The method of defining clothing insulation will depend on the specifics of your project and the level of accuracy you require. While using a constant or scheduled value might be sufficient for many applications, using a calculated value can provide a more realistic representation of how people might adapt their clothing to changing conditions, potentially improving the accuracy of your thermal comfort predictions.

There are several ways to define the clothing insulation value:

Constant Value: Specify a constant clothing insulation value to be used throughout the simulation. For example, if you're modelling an office building, you might assume a constant clothing level of around 1 clo, which is typical for indoor office attire.
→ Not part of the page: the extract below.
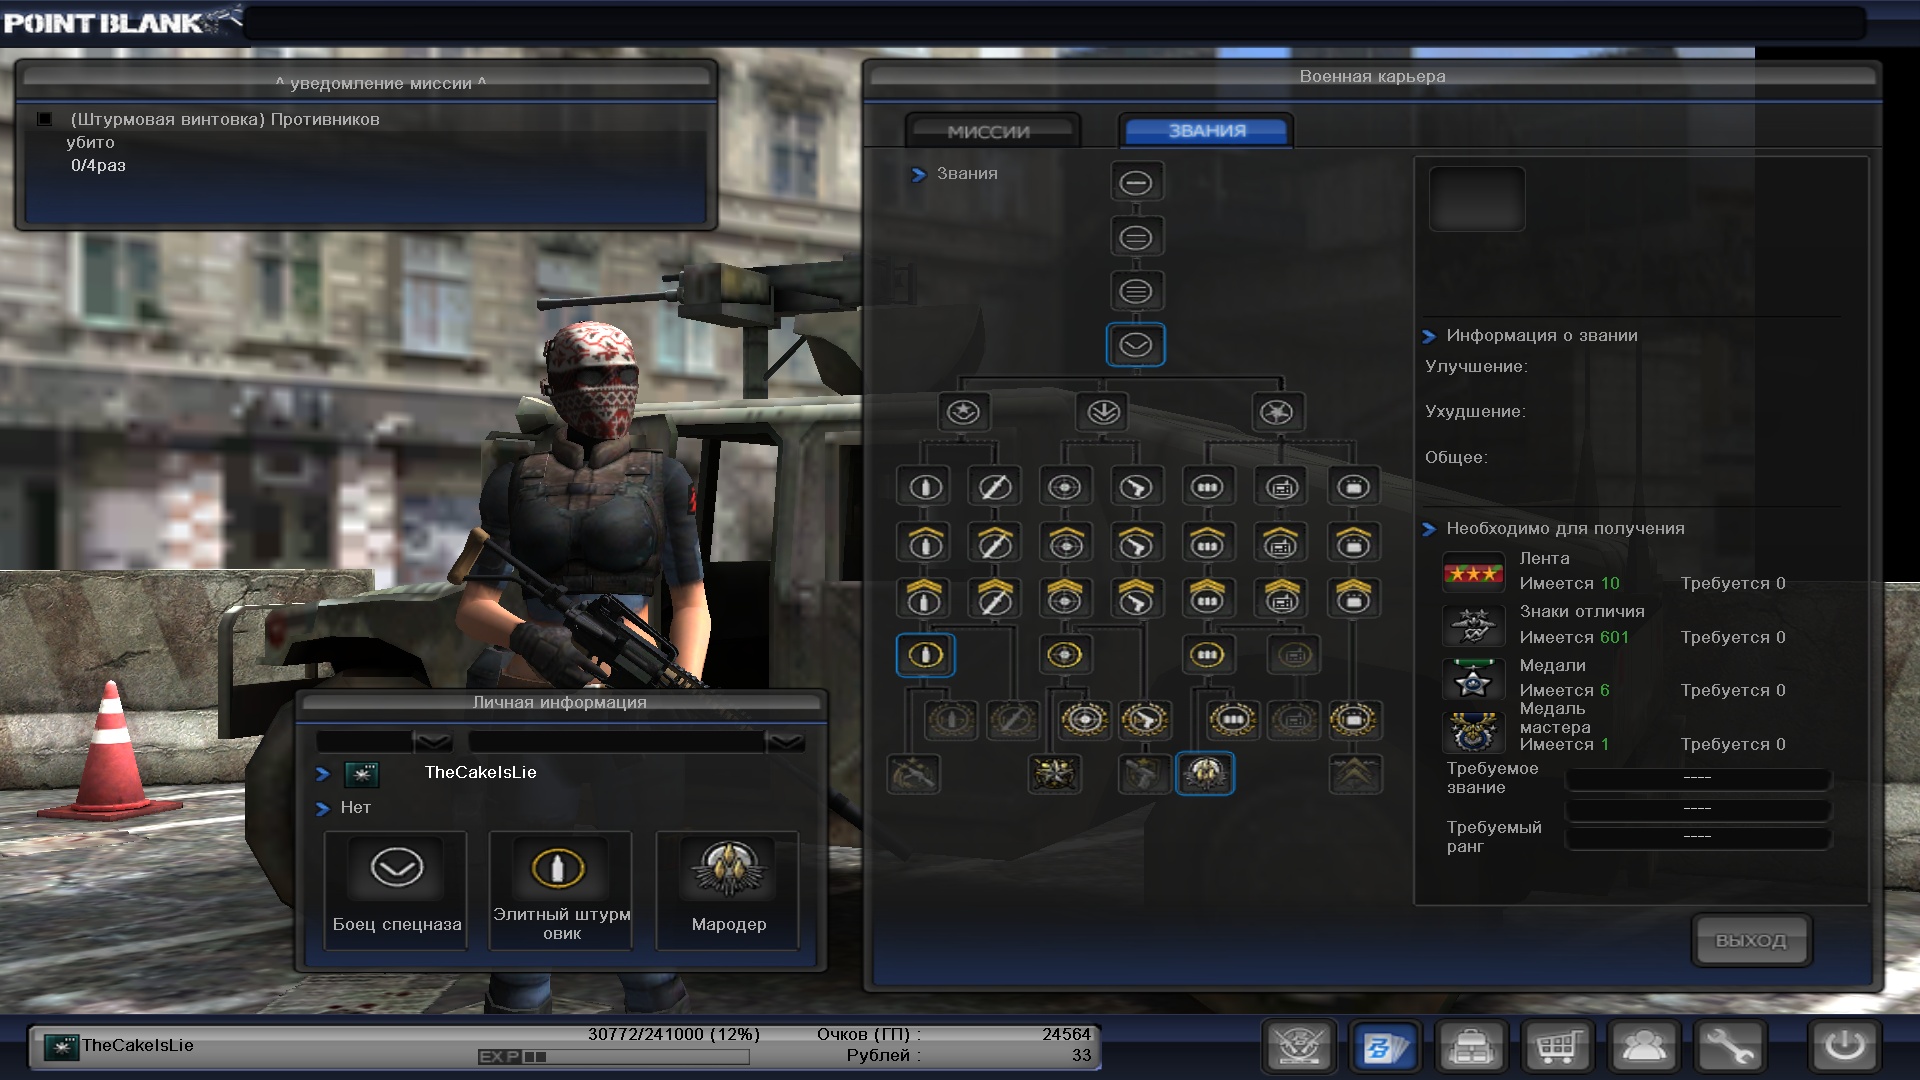
Task: Select the highlighted emblem rank in bottom row
Action: [1205, 774]
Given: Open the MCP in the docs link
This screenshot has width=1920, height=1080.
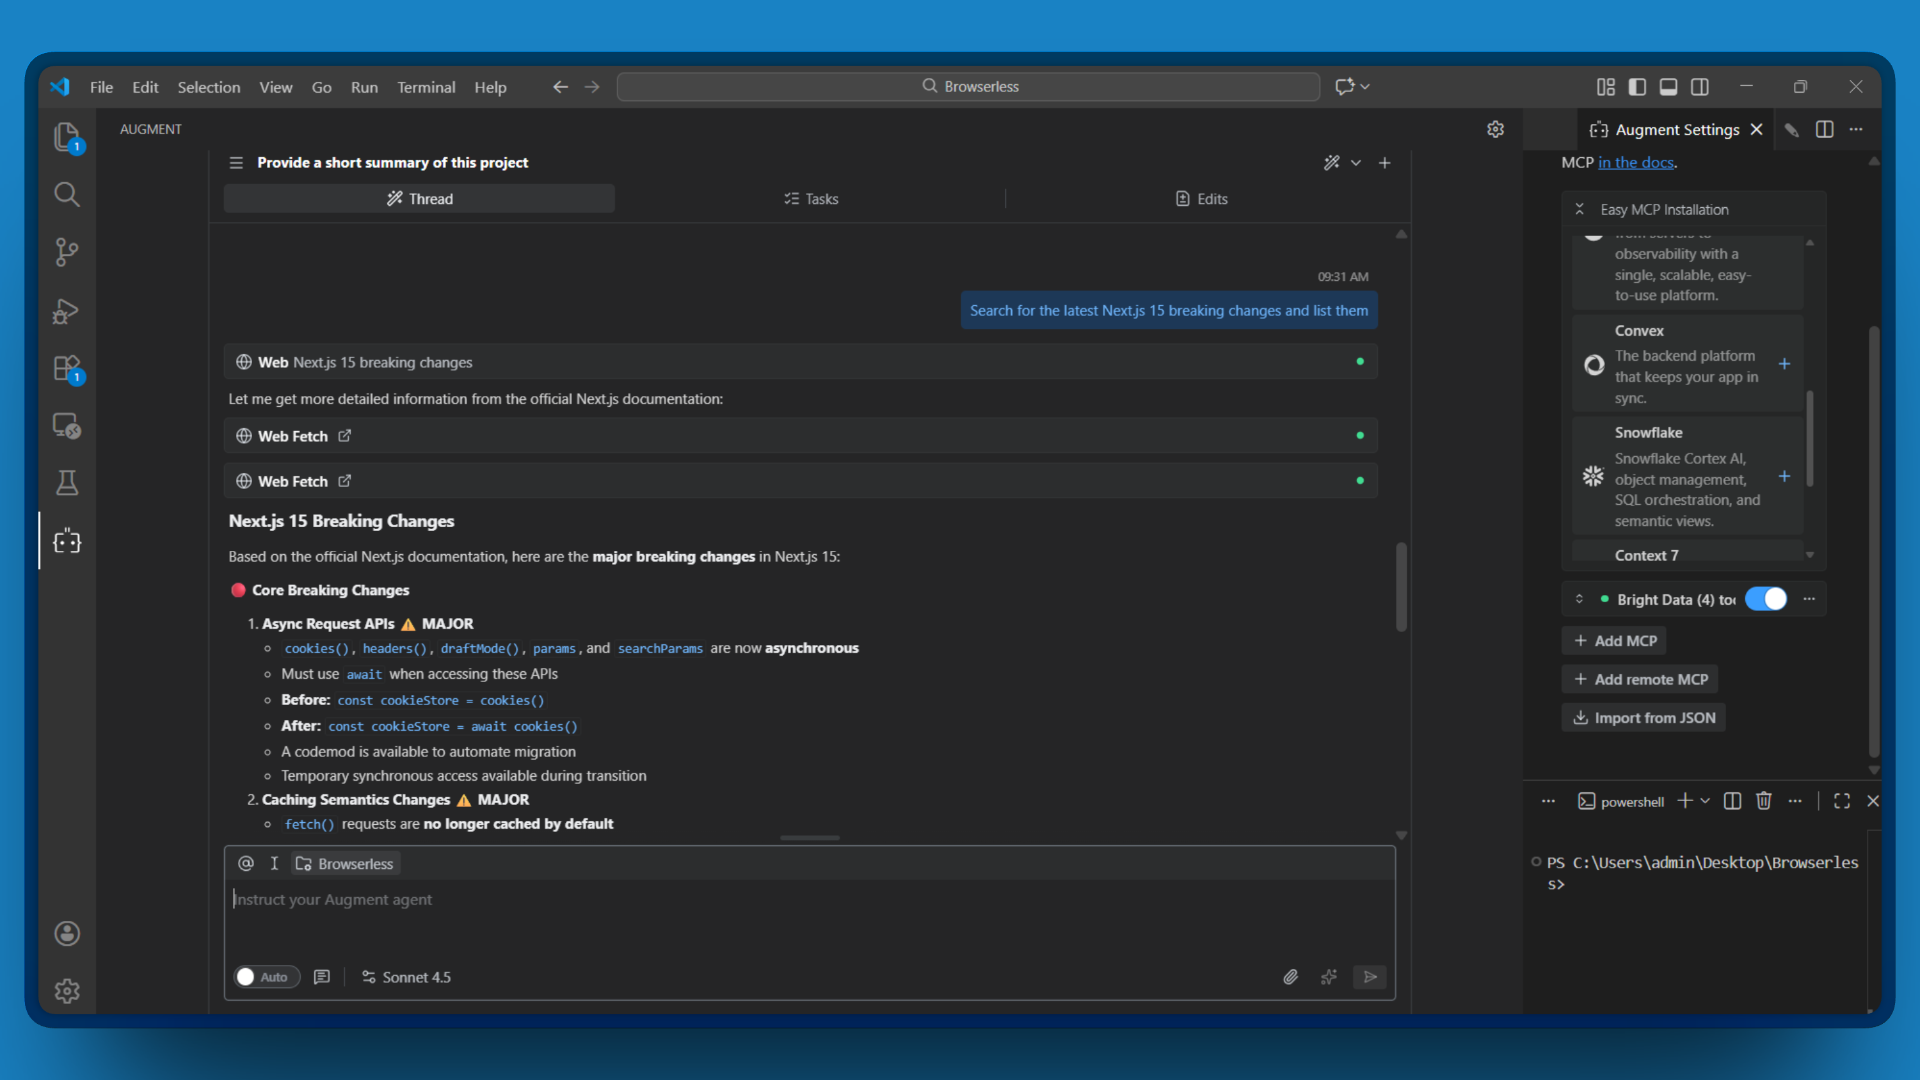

Scheduled Value: Create a schedule that changes the clothing insulation value over time. This allows you to represent seasonal changes in clothing, with higher values in the winter and lower values in the summer, for example.

Calculated Value: Adopt a dynamically calculated clothing insulation value based on indoor and/or outdoor environmental conditions. This is done using a clothing insulation model, such as the one proposed by the ASHRAE-55 standard, which adjusts the clothing level based on the mean monthly outdoor air temperature. According to the 2017 version of ASHRAE 55, the dynamic clothing insulation model is represented by the following formula:

$$Icl = 0.6 + (0.4 - 0.01*Tavg)$$

where:

• Icl is the clothing insulation in clo

• Tavg is the average monthly outdoor air temperature in °C

Clothing

To define Clothing, navigate to 'Spaces' and select the 'Default' Space. Then navigate to 'Occupants'. Next, use the Clothing slider to set the Clo for the Space.

Clothing is the insulation value of occupants and is an important parameter that influences thermal comfort calculations. This value, typically measured in clo (where 1 clo = 0.155 m²K/W), represents the insulation provided by a person's clothing.

Typical values are as follows:

• Naked: 0 clo

• Underwear: 0.04 clo

• T-shirt: 0.09 clo

• Trousers: 0.15 clo

• Sweater: 0.2 - 0.4 clo

• Suit jacket: 0.2 - 0.4 clo

• Light overcoat: 0.5 clo

• Heavy overcoat: Up to 1 clo

Generally, for a person engaged in typical indoor activities (e.g., office work), the clothing insulation value is assumed to be around 0.5 to 1.0 clo. The exact value can depend on factors such as the outdoor climate, the indoor temperature, age, gender and personal preferences. As such, an actual value is challenging to determine.